Meetings: The General Body meeting shall be held at least once a year to appraise the members of the progress and problems of the Association.

Certain cases and situation may arise, regarding which specific provisions do not exists in this text. Such cases and situations shall be dealt with in accordance with generally accepted democratic principles.

Dissolution: The Association may be dissolved with the approval of a majority of the general membership. The committee shall be responsible for the actions necessary to accomplish this. The dissolution process would adhere to the guidelines specified in the Article of Incorporation.

ARTICLE XI: FINANCIAL GOVERNANCE, TRANSPARENCY, AND ACCOUNTABILITY

Financial Reporting and Disclosure

The Executive Committee (“EC”) shall prepare and present quarterly financial reports to the General Body. Such reports shall include, at a minimum:

  • Statements of revenues and expenditures;
  • Budget-to-actual comparisons;
  • Current reserve balances and outstanding liabilities; and

Quarterly financial reports shall be prepared and distributed to the General Body within a reasonable time following the close of each fiscal quarter. In the event that such reports are to be presented for review, discussion, or approval at a General Body Meeting (“GBM”), the reports shall be provided to all members of the General Body not fewer than seven (7) days prior to the date of the meeting, to allow sufficient time to review and consideration.

Approval of Significant Financial Commitments

The Executive Committee (‘EC’) shall not authorize or undertake any of the following actions unless and until such matters have been presented to and approved by the General Body:

  • Authorize any new event, project, or initiative involving material financial exposure;
  • Authorize any capital expenditure or financial commitment exceeding Five Thousand Dollars ($5,000), unless prior approval of the General Body has been obtained;
  • Undertake any action reasonably expected to materially affect the organization’s financial condition or reserves.

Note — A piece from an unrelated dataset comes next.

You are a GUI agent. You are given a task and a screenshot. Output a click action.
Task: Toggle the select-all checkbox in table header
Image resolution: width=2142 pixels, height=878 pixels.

Financial Deficit Definition

Fiscal responsibility requires that the Executive Committee not reduce the surplus handed to them at the start of their tenure. Any reduction exceeding 10% at the end of the financial year, without General Body approval obtained within the EC’s tenure, constitutes a material financial deficit and triggers accountability provisions under the by-laws.

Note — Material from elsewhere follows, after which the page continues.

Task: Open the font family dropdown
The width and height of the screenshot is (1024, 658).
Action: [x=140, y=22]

Financial Planning, Budgeting, and Reserves

The Executive Committee shall approve an annual budget based on realistic income and expense estimates. The Executive Committee shall manage the organization’s funds carefully and responsibly, monitor financial performance throughout the year.

Standard of Conduct and Accountability

The Executive Committee shall discharge its duties in good faith, with due care, and in a prudent manner, exercising the judgment of an ordinarily reasonable person under similar circumstances, and acting in the best interests of the organization in compliance with these By-Laws and applicable law.

General Body Oversight Section

In the event of financial irregularities, material adverse variances, significant financial risk, or a material financial deficit, the General Body may review the circumstances and determine appropriate accountability measures for the responsible Office Bearers, including requiring an independent external review or obtaining professional advice.

Construction and Authority

These provisions are designed to enhance financial stewardship, transparency, and accountability while preserving the General Body's authority as the ultimate oversight body of the organization.

AMENDMENT HISTORY

December 6, 2025 – General Body Meeting

  • Article I – Address amended.
  • Article II – Purpose amended.
  • Article IV – Executive Committee structure updated.
  • Article V – Duties of Officers replaced to incorporate the Roles & Responsibilities Document.
  • Article IX – Conflict of Interest expanded to include non-financial conflicts.

December 13, 2025 – Follow-up General Body Meeting

  • Article XI added – Financial Governance, Transparency, and Accountability.